Se me está ocurriendo que podría ser una maldición por la que cada noche los demonios se levantan a pasear por las calles llevándose con ellos a todo aquel que se encuentren. No pueden entrar en las casas que se protejan debidamente quemando hierba de San Juan, pero las últimas lluvias trajeron con ellas una plaga de escarabajos que prácticamente han acabado con sus existencias y si no encuentran una solución pronto, tendrán que abandonar sus hogares o ser devorados por los demonios. (Para que os hagáis una idea de cómo ha surgido esto, he buscado en google “Flores anti maleficios” y en la primera página he encontrado la hierba de San Juan, que es una flor muy común conocida como “espanta demonios”. En la página de Wikipedia de esta flor he leído que en lugares donde es invasora se la combate con escarabajos. Y listo. Aprovechad todos los recursos que tengáis a mano). Con esto ya tendríamos una razón para que quieran acabar con la maldición con la que su pueblo ha convivido en armonía los últimos dos siglos.

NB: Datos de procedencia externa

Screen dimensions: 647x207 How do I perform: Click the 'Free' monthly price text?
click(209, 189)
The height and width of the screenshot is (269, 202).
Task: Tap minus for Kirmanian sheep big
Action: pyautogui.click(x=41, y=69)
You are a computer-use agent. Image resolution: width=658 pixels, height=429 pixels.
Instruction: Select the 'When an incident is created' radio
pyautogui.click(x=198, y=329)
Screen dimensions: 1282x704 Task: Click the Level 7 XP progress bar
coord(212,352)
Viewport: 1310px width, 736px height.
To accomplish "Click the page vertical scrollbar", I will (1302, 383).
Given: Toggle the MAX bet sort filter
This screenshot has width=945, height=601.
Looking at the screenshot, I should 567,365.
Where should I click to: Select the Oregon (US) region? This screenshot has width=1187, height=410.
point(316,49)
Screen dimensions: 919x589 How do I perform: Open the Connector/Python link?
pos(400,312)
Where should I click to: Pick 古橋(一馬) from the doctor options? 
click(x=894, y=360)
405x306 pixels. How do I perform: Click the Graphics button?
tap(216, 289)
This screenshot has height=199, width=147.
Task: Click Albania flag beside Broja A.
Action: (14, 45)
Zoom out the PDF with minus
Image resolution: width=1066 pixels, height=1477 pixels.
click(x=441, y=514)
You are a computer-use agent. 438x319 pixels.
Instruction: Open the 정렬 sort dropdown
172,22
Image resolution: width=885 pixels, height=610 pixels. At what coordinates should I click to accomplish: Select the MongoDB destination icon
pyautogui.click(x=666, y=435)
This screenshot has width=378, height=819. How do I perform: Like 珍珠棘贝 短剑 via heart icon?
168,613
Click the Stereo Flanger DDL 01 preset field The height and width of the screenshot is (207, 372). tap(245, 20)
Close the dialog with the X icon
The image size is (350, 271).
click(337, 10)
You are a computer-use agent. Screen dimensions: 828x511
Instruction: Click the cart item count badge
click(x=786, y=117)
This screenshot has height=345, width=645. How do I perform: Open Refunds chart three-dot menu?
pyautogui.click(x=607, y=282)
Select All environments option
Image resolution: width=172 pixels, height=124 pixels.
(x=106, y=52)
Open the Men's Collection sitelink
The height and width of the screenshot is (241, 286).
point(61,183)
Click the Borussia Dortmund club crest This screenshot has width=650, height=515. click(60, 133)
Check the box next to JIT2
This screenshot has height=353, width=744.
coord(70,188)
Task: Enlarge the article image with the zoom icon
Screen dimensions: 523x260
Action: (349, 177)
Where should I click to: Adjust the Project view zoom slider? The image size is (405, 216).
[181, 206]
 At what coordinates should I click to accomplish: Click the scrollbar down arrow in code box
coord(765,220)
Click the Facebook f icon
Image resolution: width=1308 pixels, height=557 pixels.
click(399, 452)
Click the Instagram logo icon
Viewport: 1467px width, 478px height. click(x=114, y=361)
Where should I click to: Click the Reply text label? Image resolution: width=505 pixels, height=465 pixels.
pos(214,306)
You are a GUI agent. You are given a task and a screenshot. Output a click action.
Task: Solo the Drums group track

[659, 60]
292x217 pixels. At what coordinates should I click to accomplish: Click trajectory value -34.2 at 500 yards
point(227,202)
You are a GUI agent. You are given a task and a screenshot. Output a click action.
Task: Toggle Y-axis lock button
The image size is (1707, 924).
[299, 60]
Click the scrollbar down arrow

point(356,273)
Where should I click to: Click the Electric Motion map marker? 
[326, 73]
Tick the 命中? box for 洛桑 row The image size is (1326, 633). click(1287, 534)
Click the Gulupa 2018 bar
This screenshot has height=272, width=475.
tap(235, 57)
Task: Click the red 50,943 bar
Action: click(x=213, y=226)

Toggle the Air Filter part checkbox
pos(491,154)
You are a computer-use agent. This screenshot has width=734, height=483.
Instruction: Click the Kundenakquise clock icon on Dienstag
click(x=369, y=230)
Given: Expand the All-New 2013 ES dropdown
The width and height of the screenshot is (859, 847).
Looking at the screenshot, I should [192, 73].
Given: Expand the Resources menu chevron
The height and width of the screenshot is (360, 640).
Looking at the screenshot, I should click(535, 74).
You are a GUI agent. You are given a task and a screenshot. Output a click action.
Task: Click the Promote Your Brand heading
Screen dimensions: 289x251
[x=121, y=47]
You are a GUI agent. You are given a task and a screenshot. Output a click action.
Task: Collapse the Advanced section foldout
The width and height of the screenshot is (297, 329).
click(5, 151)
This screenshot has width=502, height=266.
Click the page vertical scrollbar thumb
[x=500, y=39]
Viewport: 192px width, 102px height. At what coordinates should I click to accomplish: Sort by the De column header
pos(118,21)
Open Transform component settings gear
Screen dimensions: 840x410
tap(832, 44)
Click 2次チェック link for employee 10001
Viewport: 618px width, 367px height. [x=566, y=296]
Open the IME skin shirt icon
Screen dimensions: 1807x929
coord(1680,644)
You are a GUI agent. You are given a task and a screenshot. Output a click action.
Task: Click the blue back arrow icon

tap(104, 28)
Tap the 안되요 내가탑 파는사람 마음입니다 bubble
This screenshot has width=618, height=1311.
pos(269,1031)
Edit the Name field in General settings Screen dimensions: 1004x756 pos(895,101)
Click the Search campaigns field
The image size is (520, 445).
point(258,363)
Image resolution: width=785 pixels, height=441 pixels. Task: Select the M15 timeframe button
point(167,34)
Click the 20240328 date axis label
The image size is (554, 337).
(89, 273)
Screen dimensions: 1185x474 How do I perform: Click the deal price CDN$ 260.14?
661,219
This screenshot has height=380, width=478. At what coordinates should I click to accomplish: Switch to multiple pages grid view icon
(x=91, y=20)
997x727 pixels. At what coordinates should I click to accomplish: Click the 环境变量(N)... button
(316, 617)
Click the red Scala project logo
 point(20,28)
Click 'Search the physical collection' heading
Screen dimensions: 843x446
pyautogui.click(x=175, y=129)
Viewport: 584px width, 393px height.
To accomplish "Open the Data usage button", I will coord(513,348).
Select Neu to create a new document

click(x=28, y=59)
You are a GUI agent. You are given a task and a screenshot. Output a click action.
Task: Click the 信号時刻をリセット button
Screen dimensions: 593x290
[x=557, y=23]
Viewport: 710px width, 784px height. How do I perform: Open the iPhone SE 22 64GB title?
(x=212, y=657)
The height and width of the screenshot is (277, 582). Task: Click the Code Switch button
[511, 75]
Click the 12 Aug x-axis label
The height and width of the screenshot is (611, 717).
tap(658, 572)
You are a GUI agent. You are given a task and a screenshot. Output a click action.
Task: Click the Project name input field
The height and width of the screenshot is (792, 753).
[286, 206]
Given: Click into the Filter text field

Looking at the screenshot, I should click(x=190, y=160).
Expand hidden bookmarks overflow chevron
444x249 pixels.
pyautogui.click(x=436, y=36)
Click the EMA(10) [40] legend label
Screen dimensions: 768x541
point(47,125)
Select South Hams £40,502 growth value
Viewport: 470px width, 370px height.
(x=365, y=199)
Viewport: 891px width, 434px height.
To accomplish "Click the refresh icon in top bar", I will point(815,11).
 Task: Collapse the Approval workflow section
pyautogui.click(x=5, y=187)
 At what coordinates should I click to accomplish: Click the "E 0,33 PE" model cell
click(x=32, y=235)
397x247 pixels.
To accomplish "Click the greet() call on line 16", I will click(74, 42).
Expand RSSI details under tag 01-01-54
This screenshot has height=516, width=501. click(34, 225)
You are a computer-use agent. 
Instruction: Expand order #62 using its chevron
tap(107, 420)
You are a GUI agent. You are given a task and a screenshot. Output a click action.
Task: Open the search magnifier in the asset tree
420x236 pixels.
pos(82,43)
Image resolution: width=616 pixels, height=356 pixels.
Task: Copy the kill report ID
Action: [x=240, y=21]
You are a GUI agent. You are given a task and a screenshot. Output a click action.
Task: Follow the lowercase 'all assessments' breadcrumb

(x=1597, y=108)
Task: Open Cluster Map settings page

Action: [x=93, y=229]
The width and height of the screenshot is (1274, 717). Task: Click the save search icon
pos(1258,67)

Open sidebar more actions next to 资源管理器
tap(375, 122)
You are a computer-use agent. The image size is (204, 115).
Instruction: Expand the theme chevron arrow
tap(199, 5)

Por otro lado, el tesoro debería ser un artefacto que aleje a los demonios para siempre. Podría ser un pergamino con un antiguo conjuro; un anillo, corona u otra joya que si consiguen, se convierta en el símbolo de poder del pueblo, o puede ser una espada con la que matar demonios hasta que se asusten y se marchen a encantar otro lugar… En fin, las posibilidades son infinitas y hay miles de historias al respecto en las que inspirarse. Personalmente, me gusta la idea de que sea un solo objeto para que los jugadores deban decidir quién de ellos lo lleva.

Poner las cosas en orden

Con toda la tontería ya hemos creado una historia que además pinta bastante bien. Vamos a recopilar todo lo que tenemos:

Unos aventureros parten de su pueblo para encontrar un artefacto que los salve de la maldición que asola su pueblo. Con ellos llevan un antiguo mapa que han copiado del tapiz que lleva en la aldea generaciones, aunque siempre lo tomaron como un cuento. Mapa en mano y cargados de provisiones (y suficiente hierba de San Juan para unas cuantas noches), parten hacia las cuevas de Amilanar. En el camino les asaltarán todo tipo de peligros. Los bandidos se aprovecharán cuando bajen la guardia, habrá quien les quiera timar y quienes quieran robarles el mapa si se enteran de su existencia, pero también encontrarán amables posaderos que les dejarán pasar la noche en los establos aunque no tengan dinero o enigmáticos brujos y buhoneras que les pongan en la buena dirección.

La mayor parte de la partida se desarrollará en los caminos y será tan larga como queráis hacerla. Es importante meter hitos intermedios, sobretodo si la partida se alarga, como conseguir cierta pieza que necesitan para, yo qué sé, abrir la puerta de la cueva; o averiguar un camino alternativo porque el principal ya no existe.

Al final, después de muchas penurias, llegarán a las cuevas de Amilanar donde les espera la prueba más difícil: enfrentarse a la banda de Shank, que juega en su propio terreno, tendiéndoles emboscadas y tratando de disuadirlos por todos los medios sin llegar a matarlos (recordemos que son buena gente en el fondo); aunque si se ponen pesados, no tendrán más remedio que acabar con ellos. Cómo termine solo depende de los jugadores.

Y con esto ya tendríamos el inicio de la partida. Por supuesto aún queda muchísimo que hacer y tendrás que modificar las cosas sobre la marcha conforme los jugadores avancen, pero eso es inevitable. Yo me conformo con haberte ayudado a empezar. A partir de aquí, el trabajo es tuyo. Y ya sabes, parte de algo que conozcas, algo que te permita construir sobre ello, algo que te apetezca hacer, aunque solo sea interpretar un personaje con acento porque te hace ilusión. Es muy probable que conforme construyas el mundo, termines desechando esa primera idea, pero no importa porque cumplió su misión: abrirte la puerta. Y como decía Bilbo: “Es peligroso, Frodo, cruzar tu puerta. Pones tu pie en el camino y si no cuidas tus pasos, nunca sabes a dónde te pueden llevar”.